# [TEXTE À LIRE]
"""

Philosophe, historien, philologue, Pierre Hadot, qui vient de nous quitter à l'âge de 88 ans, était une figure majeure de la pensée contemporaine.

Né au sein d'une famille très catholique, Pierre Hadot aborde dans un premier temps la philosophie par la voie de la spiritualité. Ordonné prêtre, il quitte le sacerdoce en 1950 pour se consacrer à des études de Lettres qui le conduisent à une carrière de bibliothécaire. Gravissant un à un les échelons, il devient chargé de recherches au CNRS en 1964, puis directeur d'études à l'EHESS – jusqu'en 1985 – et enfin, en 1982, titulaire de la chaire d'Histoire au Collège de France, sur l'initiative de Michel Foucault.
Bien qu'il ait été un des premiers à étudier la pensée de Wittgenstein, Pierre Hadot a axé la majeure partie de sa réflexion sur la philosophie antique – Plotin, Marc-Auréle, Epictète… Il contribua à transformer l'angle d'approche de cette discipline en la considérant non pas comme une manière de discourir mais comme un « art de vivre », un «exercice spirituel» par lequel on parvient à «transformer soit en soi-même soit chez les autres, la manière de vivre et de voir les choses».
Pierre Hadot livre toutes ses réflexions dans une œuvre riche et dense, dont les deux ouvrages majeurs sont : Qu'est-ce que la philosophie antique ? et La philosophie comme manière de vivre.



Denis Guedj (1940-2010)

"""

# [CONSIGNE A]
D'après le texte consacré à Pierre Hadot, dans quel but quitte-t-il le sacerdoce en 1950 ? Répondez en une à trois phrases.
# [CONSIGNE B]
Prolongez le texte consacré à Pierre Hadot à partir de sa dernière ligne.
Les lignes présentées ensuite forment un matériau distinct, sans rapport avec le texte.

# [DONNÉES BRUTES]

"""

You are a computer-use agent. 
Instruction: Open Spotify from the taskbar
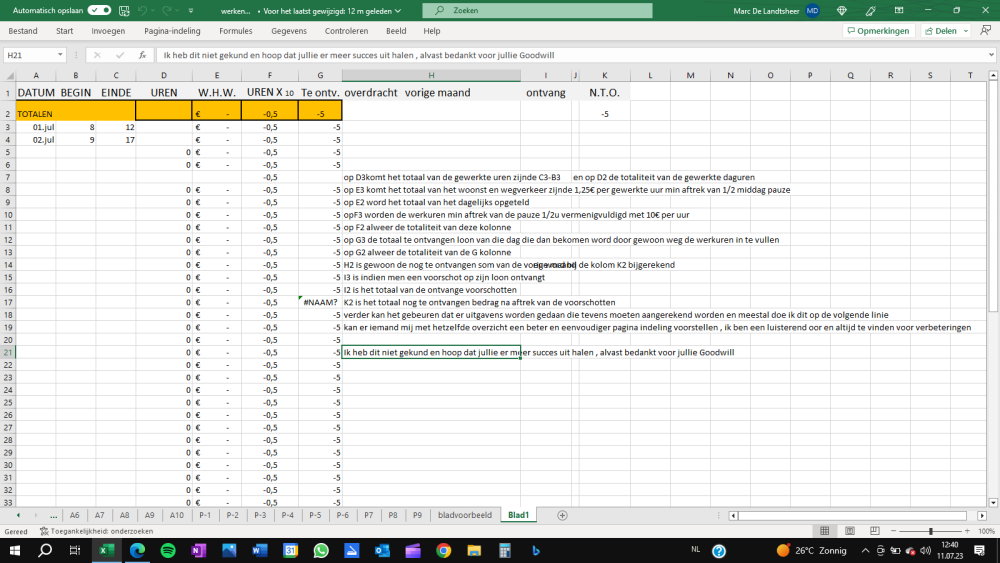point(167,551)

"""
"""

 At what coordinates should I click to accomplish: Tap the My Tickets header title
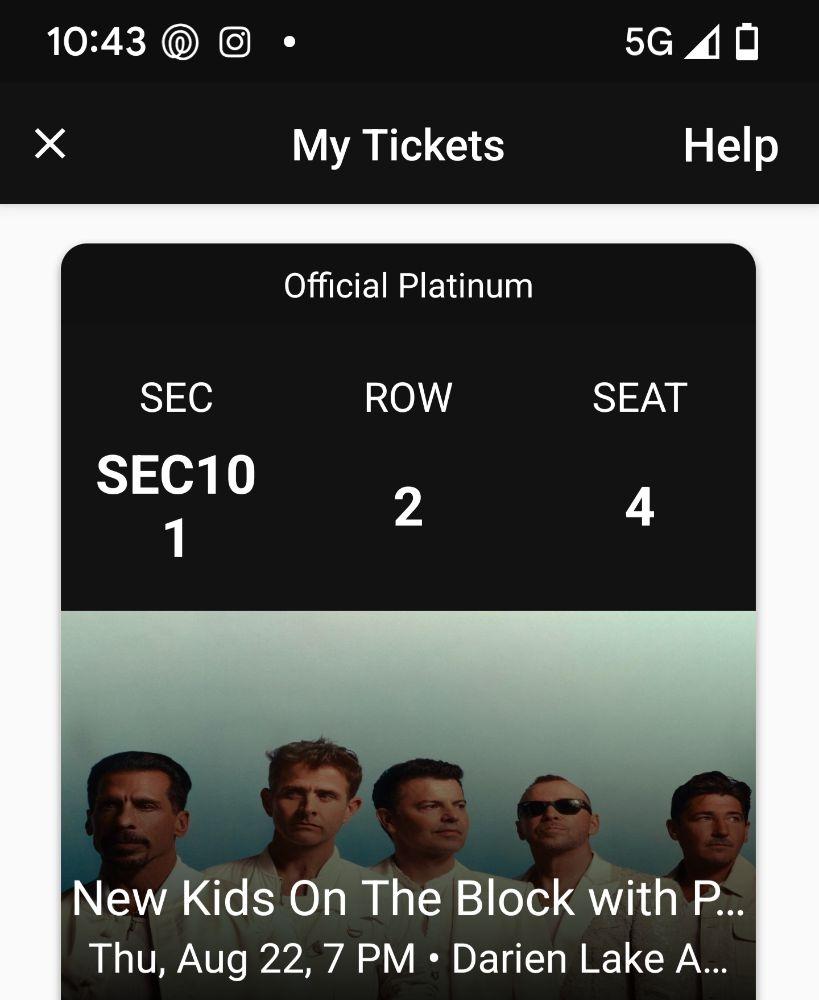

"""

# [RÉPONSE RÉDIGÉE A]
Pierre Hadot quitte le sacerdoce en 1950 afin de se consacrer à des études de Lettres. Ces études le conduisent ensuite à une carrière de bibliothécaire.

# [RÉPONSE RÉDIGÉE B]
Né à Sétif en Algérie en 1940, Denis Guedj est à la fois mathématicien et écrivain et même plus…

Très attaché à au concept d'université populaire et imprégné de l'esprit de mai 68, Denis Guedj est l'un des fondateurs, en 1969, du centre universitaire expérimental de Vincennes (à l'origine de l'université de Paris-VIII, aujourd'hui sise à St Denis) où il crée le département de mathématiques. Il y enseignera l'histoire des sciences et l'épistémologie, ainsi que l'écriture de scénario dans le département « cinéma ».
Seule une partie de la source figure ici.